Samples - contains subdirectories for each of the isolates, which contain the trimmed & filtered paired read files produced by fastp for that isolate.
Reports - contains the files neissflow_FASTQ_QC_report.tsv, neissflow_failed_qc.tsv, and neissflow_passed_qc.tsv.
-
neissflow_FASTQ_QC_report.tsv - aggregated report containing the sequence reports generated by fastp for all of the samples.
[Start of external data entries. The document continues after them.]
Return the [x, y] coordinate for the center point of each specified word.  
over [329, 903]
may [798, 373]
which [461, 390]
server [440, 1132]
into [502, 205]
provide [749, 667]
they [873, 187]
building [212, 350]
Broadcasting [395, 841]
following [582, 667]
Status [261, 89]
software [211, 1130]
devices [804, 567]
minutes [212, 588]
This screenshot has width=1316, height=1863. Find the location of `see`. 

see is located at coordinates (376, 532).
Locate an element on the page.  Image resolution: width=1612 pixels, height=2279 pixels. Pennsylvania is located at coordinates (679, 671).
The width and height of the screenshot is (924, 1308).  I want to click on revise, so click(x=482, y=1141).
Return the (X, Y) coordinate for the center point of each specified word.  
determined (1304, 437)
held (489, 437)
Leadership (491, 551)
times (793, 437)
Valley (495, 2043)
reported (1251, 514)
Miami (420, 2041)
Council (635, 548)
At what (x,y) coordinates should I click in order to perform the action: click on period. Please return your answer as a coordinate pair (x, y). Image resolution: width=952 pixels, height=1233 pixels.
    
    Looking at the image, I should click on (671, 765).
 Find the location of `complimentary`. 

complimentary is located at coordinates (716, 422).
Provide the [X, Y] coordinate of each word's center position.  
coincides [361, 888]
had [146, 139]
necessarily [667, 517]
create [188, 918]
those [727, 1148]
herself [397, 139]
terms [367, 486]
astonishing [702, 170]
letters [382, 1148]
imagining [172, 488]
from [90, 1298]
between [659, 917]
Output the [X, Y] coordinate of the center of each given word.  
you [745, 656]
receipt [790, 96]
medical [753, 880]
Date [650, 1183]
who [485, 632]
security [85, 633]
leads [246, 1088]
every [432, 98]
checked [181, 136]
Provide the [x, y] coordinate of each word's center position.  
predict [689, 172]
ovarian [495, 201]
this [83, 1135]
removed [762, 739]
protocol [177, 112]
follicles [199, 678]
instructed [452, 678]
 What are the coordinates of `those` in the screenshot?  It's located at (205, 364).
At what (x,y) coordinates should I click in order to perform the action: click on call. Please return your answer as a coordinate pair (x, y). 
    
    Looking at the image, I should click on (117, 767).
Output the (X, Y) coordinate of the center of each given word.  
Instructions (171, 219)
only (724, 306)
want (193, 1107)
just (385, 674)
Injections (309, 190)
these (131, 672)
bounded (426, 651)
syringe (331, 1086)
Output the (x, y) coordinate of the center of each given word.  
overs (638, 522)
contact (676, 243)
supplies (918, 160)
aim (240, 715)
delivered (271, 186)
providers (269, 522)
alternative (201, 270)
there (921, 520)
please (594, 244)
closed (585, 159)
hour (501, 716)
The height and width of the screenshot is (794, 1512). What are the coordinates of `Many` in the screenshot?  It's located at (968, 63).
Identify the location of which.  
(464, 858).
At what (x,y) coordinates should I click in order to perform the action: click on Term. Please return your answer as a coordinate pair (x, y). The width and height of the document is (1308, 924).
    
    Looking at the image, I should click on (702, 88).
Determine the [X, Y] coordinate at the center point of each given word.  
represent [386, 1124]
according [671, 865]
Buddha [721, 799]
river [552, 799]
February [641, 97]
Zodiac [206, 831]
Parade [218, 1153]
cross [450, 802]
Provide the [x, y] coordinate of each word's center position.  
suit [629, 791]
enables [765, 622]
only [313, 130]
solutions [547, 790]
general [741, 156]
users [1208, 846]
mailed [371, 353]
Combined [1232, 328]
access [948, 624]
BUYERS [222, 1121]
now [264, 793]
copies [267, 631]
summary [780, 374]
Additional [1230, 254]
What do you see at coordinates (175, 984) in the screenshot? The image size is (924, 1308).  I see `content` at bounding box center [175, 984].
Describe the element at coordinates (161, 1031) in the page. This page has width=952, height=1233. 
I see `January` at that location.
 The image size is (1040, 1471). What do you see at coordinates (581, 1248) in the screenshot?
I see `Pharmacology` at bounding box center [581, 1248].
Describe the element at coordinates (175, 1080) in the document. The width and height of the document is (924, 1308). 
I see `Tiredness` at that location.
This report is used for the first QC check to remove low quality isolates from analysis.
-
neissflow_failed_qc1.tsv - aggregated report containing the sequence reports generated by fastp for the low-quality samples that failed the first QC check
-
neissflow_passed_qc1.tsv - aggregated report containing the sequence reports generated by fastp for the samples that passed the first QC check and moved on for further analysis
The columns for the following metrics should be found in neissflow_FASTQ_QC_report.tsv, neissflow_failed_qc.tsv, and neissflow_passed_qc.tsv (this information can also be found in the fastp repository):
| Metric | Description |
|---|---|
| Isolate | Isolate ID |
| before_filtering_total_reads | Total number of reads in the isolate FASTQ file before quality filtering and trimming |
| before_filtering_total_bases | Total number of bases in the isolate FASTQ file before quality filtering and trimming |
| before_filtering_q20_bases | Total number of bases with a Phred score of >= Q20 before quality filtering and trimming |
| before_filtering_q30_bases | Total number of bases with a Phred score of >= Q30 before quality filtering and trimming |
| before_filtering_read1_mean_length | Mean length of reads for the R1 file for the isolate paired-end read files before quality filtering and trimming |
| before_filtering_read2_mean_length | Mean length of reads for the R2 file for the isolate paired-end read files before quality filtering and trimming |
| before_filtering_gc_content | Fraction of bases that are guanine or cytosine before quality filtering and trimming |
| after_filtering_total_reads | Total number of reads in the isolate FASTQ file after quality filtering and trimming |
| after_filtering_total_bases | Total number of bases in the isolate FASTQ file after quality filtering and trimming |
| after_filtering_q20_bases | Total number of bases with a phred score of >= Q20 after quality filtering and trimming |
| after_filtering_q30_bases | Total number of bases with a phred score of >= Q30 after quality filtering and trimming |
| after_filtering_read1_mean_length | Mean length of reads for the R1 file for the isolate paired-end read files after quality filtering and trimming |
| after_filtering_read2_mean_length | Mean length of reads for the R2 file for the isolate paired-end read files after quality filtering and trimming |
| after_filtering_gc_content | Fraction of bases that are guanine or cytosine after quality filtering and trimming |
| passed_filter_reads | Total number of reads in the isolate FASTQ file that passed the quality filter |
| low_quality_reads | Total number of reads in the isolate FASTQ file that did NOT pass the quality filter |
| too_many_N_reads | Total number of reads that contain too many “N” bases (bases that were not able to basecalled by the sequencer) |
| too_short_reads | Total number of reads that were filtered out due to having length <= 100 bases |
| too_long_reads | Total number of reads that were filtered out due to being too long (limit not currently set) |
In this directory, there are subdirectories for each reference used (default is FA19 and AMR), which contain directories for for each of the isolates in the collection.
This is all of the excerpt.